REDAZIONE SIENA

"Valorizzo San Casciano con il vino"

La storia di Giacomo Baraldo: tante esperienze nel mondo e poi il ritorno a casa. "Qui c’è l’eccellenza"

Giacomo Baraldo, 34 anni, capisce che la sua vita si sarebbe intrecciata indissolubilmente con quella delle vigneti quando, per il suo diciottesimo compleanno, assaggia una magnum di Sassicaia del ’97 e ne rimane folgorato. Dopo aver affrontato la facoltà di Enologia a Perugia con gli ostici esami di matematica, fisica e statistica, inizia a fare tirocinio nelle cantine ‘Poliziano’ di Montepulciano e ‘Gentili’ di Piazze. A seguire un’esperienza di due anni presso le cantine di Andrea Franchetti in Val d’Orcia e poi approda a Bordeaux. La tappa successiva è la Patagonia, nelle cantine di Piero Incisa della Rocchetta dove impara tutti I mestieri; vendemmie e lavoro in cantina, potature, scacchiature e poi pressatura, sfecciatura e vinificazione. Ormai è chiaro il suo amore per il Pinot nero. "E’ un vino estremamente elegante – racconta Giacomo – e difficile da vinificare. Il pinot nero ti mette alla prova" e mentre lo dice accarezza il suo cucciolo di cane che si chiama, neanche a dirlo, Pinot. L’esperienza in Borgogna si ripete con la cantina Demaine de Montille. "Qui ho Imparato la tecnica. Si producono trenta etichette con soli due vitigni. E’ questo il lavoro che mi piace. Creare il vino tenendo conto della diversità delle proprietà organolettiche del terreno. E’ la natura che decide", continua a raccontare Giacomo.

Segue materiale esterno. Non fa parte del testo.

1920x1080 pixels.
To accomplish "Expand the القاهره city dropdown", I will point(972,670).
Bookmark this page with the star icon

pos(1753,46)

"Ho voluto poi conoscere altri grandi pinot nero e per tre anni ho fatto la vendemmia in Nuova Zelanda dove oggi acquisto le uve dalla cantina ‘Grey Stone’ che poi vinifico in Italia". Per Giacomo San Casciano e il Monte Cetona hanno una potenzialità incredibile. "Oggi produco a San Casciano tre bianchi che sono l’Affacciatoio, uno chardonnay, il Pergola che è un grechetto e un blend di trebbiano e malvasia. Poi Il Bossolotto, base sangiovese e tre cru di sangiovese che sono Il Bossolo (quello del 2017 ha appena preso due bicchieri dalla guida del Gambero Rosso), il Pozzone e Caccialupi". Questi ultimi sono vigneti degli anni ’70 che Giacomo sta recuperando. La vera sfida è vinificare come non si usa fare da queste parti, imparare a conoscere I terreni che sono argillosi, rocciosi ma anche sabbiosi in alcuni casi tanto da essere ricchi di conchiglie. "Qui si trovano tracce di epoca giurassica – conclude Giacomo – è una ricchezza. Sono tornato a vivere in paese perchè ci sono le mie radici e mi piacerebbe far conoscere il territorio anche attraverso il mio vino. Quando vengono a trovarmi I miei amici e osservano il panorama, mi dicono ‘adesso capiamo perchè ti sei trasferito".